Réitérant les critiques formulées précédemment au sujet du texte qui a fait l’objet d’une fuite, Max Lawson, coprésident de la People’s Vaccine Alliance, a reproché au texte de continuer à « placer les intérêts des entreprises pharmaceutiques au-dessus des besoins en matière de santé mondiale ».

« Il ne s’agit pas de la dérogation aux ADPIC soutenue par plus de 100 gouvernements. Elle n’est approuvée par aucun membre autre que l’UE. Et elle est tout à fait insuffisante pour lutter contre une pandémie qui a tué environ 20 millions de personnes et qui continue à progresser », a déclaré M. Lawson dans un communiqué de presse.

« Les États membres de l’OMC doivent de toute urgence accorder une véritable dérogation en matière de propriété intellectuelle qui permettra de remédier à l’inégalité mondiale en matière de vaccins, de tests et de traitements et de faire la différence dans la lutte contre ce virus. Si les négociations menées au sein de l’OMC ne permettent pas d’obtenir ce résultat après deux ans d’une pandémie mortelle, alors nous devons admettre que l’institution n’est pas adaptée à sa mission », a-t-il poursuivi.

En octobre 2020, l’Inde et l’Afrique du Sud ont demandé à l’OMC de renoncer aux droits de PI sur les médicaments dans l’espoir d’aider à « prévenir, contenir et traiter la Covid-19 ».

L’UE défend le compromis sur la levée des droits de propriété intellectuelle, l’Inde et l’Afrique du Sud demandent son rejet

Une vaste plateforme internationale de militants, de syndicats et d’experts a exhorté l’Inde et l’Afrique du Sud à rejeter le compromis qui a fait l’objet d’une fuite concernant les droits de propriété intellectuelle sur les vaccins pour la Covid-19.

Soutien de l’UE, scepticisme de l’industrie

Le nouveau document se concentre toujours uniquement sur les vaccins contre la Covid-19 et non sur les traitements, tout en étant ouvert à la possibilité que, dans les six mois suivant un accord final de l’OMC, les membres de l’OMC doivent décider s’il faut l’étendre pour inclure également les outils de diagnostic et les traitements pour la Covid-19.

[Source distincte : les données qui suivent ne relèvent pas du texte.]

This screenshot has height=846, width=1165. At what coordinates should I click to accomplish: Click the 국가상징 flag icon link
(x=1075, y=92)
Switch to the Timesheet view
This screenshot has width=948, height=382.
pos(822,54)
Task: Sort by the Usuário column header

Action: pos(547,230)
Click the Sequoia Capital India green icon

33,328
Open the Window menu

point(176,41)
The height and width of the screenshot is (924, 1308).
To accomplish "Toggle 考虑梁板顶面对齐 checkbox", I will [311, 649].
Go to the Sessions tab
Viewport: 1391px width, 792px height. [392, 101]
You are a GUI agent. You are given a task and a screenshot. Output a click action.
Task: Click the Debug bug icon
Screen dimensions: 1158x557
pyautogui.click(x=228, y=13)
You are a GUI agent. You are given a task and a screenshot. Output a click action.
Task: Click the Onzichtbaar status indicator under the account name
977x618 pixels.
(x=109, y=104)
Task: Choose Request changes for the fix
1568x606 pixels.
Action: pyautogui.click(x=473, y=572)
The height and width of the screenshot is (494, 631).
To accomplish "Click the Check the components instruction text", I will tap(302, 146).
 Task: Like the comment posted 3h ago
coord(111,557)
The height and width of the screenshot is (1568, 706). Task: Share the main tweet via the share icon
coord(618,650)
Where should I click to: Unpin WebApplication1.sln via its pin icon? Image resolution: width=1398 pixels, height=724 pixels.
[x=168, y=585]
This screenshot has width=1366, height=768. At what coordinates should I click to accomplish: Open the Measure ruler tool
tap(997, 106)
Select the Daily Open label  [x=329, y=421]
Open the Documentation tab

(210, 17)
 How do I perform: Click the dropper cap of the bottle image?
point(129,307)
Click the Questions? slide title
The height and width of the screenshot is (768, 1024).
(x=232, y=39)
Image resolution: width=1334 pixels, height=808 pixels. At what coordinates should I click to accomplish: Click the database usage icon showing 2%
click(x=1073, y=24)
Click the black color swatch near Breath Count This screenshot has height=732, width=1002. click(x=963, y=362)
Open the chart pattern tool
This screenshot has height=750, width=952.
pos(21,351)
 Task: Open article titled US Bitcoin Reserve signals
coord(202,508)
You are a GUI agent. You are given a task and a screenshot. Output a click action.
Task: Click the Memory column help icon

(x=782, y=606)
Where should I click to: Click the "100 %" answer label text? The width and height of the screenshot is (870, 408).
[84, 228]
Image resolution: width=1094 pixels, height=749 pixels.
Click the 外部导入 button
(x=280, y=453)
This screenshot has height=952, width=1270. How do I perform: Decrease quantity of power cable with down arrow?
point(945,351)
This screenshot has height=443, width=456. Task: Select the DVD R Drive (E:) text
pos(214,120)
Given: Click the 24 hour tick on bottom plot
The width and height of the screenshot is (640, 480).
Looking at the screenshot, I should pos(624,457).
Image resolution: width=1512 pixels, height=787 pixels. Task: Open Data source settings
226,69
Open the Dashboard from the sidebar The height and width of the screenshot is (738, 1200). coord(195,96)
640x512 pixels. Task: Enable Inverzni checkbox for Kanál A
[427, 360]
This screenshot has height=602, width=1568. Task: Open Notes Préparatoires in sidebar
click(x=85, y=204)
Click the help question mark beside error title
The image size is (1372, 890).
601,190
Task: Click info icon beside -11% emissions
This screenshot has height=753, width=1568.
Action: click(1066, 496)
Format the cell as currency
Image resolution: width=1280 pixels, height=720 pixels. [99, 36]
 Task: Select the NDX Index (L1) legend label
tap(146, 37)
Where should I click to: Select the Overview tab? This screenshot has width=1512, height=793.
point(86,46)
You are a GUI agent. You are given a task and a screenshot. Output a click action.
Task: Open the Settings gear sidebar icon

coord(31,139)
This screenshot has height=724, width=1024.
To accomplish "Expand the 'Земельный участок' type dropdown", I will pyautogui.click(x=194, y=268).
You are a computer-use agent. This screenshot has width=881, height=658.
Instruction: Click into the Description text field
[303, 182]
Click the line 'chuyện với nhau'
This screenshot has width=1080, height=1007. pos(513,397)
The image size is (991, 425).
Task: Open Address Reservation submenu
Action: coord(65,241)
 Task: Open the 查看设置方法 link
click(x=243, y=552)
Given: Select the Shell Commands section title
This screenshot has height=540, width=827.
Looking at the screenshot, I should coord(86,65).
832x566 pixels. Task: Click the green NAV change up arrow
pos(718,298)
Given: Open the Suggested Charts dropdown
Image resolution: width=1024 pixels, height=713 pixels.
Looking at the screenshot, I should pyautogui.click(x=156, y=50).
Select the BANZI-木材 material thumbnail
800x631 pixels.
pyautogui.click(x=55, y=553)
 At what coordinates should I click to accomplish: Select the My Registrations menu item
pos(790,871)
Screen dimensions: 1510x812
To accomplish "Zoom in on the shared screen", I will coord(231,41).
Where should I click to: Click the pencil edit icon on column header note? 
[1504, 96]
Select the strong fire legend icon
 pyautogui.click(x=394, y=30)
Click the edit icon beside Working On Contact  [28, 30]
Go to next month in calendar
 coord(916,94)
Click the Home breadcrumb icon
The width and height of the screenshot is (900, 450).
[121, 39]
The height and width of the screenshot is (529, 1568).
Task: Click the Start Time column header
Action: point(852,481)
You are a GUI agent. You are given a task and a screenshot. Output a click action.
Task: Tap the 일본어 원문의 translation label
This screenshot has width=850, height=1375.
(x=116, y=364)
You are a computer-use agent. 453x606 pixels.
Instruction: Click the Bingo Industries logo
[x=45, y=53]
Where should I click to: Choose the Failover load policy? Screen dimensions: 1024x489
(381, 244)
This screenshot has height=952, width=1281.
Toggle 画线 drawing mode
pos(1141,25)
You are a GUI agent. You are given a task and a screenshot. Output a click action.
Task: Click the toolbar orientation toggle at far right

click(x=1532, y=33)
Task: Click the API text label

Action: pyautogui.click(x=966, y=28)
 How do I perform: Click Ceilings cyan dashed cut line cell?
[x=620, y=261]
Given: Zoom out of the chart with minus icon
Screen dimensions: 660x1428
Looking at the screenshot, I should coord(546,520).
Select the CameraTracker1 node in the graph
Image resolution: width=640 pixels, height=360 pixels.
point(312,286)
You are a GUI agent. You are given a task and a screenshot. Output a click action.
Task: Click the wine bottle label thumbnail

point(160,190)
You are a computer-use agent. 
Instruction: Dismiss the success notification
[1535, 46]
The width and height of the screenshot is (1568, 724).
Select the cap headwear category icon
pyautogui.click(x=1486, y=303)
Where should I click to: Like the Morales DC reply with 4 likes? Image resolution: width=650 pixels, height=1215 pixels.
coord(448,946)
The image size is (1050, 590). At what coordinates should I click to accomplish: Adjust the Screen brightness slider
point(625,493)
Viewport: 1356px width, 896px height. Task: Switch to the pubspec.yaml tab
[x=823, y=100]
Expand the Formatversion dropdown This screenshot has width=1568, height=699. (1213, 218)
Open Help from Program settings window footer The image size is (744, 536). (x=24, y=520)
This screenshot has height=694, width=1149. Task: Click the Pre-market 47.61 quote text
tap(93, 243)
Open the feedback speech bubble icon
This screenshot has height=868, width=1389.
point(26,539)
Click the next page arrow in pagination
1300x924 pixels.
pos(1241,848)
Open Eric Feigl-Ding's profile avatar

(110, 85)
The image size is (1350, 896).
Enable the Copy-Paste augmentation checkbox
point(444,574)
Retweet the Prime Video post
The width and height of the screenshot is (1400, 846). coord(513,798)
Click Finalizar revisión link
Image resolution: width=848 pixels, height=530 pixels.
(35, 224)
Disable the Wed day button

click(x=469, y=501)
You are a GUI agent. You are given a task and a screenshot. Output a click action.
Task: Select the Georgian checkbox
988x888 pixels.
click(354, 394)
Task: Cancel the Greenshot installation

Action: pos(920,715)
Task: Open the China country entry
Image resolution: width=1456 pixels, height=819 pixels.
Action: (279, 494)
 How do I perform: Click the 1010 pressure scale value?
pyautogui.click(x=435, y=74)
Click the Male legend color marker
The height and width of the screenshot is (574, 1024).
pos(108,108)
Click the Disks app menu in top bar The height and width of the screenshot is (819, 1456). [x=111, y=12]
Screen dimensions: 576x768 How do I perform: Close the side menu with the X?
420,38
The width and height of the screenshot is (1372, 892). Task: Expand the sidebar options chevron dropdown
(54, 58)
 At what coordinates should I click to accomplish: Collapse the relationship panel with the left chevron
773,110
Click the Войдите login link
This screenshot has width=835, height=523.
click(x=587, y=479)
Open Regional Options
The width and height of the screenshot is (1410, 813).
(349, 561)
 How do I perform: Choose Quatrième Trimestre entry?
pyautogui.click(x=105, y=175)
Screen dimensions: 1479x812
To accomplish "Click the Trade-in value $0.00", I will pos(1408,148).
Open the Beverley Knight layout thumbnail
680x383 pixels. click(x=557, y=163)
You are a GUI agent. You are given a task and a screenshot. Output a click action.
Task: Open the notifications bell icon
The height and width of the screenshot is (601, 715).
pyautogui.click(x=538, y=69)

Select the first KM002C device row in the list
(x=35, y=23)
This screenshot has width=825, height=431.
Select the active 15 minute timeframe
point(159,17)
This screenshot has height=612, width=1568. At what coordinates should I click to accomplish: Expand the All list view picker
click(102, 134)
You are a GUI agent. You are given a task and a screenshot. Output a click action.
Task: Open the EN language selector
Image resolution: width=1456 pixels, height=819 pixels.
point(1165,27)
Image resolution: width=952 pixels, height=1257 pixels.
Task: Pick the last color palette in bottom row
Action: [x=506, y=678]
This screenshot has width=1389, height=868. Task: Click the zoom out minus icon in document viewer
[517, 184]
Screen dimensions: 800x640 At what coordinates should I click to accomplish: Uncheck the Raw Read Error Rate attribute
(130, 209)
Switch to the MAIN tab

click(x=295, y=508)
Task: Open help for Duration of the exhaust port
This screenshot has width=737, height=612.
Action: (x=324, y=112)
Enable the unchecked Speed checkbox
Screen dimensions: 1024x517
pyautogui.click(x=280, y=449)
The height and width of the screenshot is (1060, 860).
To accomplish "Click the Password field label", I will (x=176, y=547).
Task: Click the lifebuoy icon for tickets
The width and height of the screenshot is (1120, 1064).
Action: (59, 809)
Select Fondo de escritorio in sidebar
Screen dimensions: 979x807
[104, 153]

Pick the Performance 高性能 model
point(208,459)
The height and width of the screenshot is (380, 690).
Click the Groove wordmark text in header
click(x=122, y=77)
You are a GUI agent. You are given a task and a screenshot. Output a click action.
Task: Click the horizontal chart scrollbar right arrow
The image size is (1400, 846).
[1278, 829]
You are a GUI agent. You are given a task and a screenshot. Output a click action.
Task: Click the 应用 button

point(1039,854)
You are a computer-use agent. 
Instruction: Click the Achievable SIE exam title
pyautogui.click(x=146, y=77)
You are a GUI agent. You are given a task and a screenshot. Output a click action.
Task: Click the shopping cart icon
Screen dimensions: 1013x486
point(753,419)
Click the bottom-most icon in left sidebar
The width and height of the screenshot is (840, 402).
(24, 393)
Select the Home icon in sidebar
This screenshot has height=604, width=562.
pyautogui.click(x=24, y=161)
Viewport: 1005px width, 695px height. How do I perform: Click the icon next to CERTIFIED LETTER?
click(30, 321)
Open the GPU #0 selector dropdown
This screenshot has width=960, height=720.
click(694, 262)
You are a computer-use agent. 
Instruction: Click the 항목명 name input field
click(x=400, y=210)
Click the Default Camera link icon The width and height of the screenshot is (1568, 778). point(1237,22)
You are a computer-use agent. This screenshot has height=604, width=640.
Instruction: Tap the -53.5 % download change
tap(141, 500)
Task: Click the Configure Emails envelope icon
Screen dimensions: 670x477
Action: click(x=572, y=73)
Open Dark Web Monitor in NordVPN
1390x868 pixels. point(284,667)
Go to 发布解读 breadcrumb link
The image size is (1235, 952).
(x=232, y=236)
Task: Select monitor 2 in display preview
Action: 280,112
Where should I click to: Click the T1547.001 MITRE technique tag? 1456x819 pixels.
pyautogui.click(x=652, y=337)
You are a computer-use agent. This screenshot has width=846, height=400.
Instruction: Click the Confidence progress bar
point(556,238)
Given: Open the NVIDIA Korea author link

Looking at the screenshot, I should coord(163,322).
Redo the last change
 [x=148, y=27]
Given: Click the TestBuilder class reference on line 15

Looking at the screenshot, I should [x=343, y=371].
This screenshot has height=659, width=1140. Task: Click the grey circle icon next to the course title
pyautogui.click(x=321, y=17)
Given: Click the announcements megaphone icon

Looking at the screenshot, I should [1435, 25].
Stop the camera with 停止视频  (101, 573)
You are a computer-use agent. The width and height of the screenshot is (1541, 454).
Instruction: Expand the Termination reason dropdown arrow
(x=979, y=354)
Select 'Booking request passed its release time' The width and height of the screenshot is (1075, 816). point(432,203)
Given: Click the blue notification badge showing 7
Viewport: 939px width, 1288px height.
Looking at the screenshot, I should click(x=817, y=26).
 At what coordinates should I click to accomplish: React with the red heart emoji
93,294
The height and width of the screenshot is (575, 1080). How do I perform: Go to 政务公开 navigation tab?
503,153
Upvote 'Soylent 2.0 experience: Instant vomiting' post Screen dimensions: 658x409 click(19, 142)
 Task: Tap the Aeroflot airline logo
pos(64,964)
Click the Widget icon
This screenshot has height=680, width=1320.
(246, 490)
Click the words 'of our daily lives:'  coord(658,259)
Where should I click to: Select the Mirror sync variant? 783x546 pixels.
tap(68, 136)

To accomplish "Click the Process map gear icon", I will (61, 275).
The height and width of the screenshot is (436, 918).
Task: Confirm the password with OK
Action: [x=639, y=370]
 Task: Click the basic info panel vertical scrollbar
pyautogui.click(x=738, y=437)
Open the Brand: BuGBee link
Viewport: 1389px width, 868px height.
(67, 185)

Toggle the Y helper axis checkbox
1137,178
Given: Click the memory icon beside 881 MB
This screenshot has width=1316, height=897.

Elle suggère également qu’une décision finale soit limitée à trois ou cinq ans.

Dans des réponses données à EURACTIV en avril, un porte-parole de la Commission européenne a déclaré que le texte ayant fait l’objet d’une fuite en mars « maintient, dans notre intérêt commun, un cadre de propriété intellectuelle fonctionnel, avec des incitations à l’investissement, à la recherche et au transfert de technologie, qui sont indispensables à la fois pour le développement de nouveaux vaccins et médicaments, mais aussi pour le renforcement de la capacité de production des pays africains ».

Le porte-parole a également souligné que nous avons besoin « du cadre de propriété intellectuelle qui sécurise les droits des inventeurs », étant donné qu’une augmentation de la production dans les pays en développement nécessite des transferts de savoir-faire et des investissements de la part des entreprises pharmaceutiques qui ont produit les vaccins Covid.

Suite à l’annonce de la divulgation du texte, la FEAIP a appelé « les gouvernements d’Europe et du monde entier à repenser de toute urgence les discussions sur une dérogation pour le vaccin Covid et à se concentrer plutôt sur les véritables obstacles à l’équité mondiale pour les vaccins ».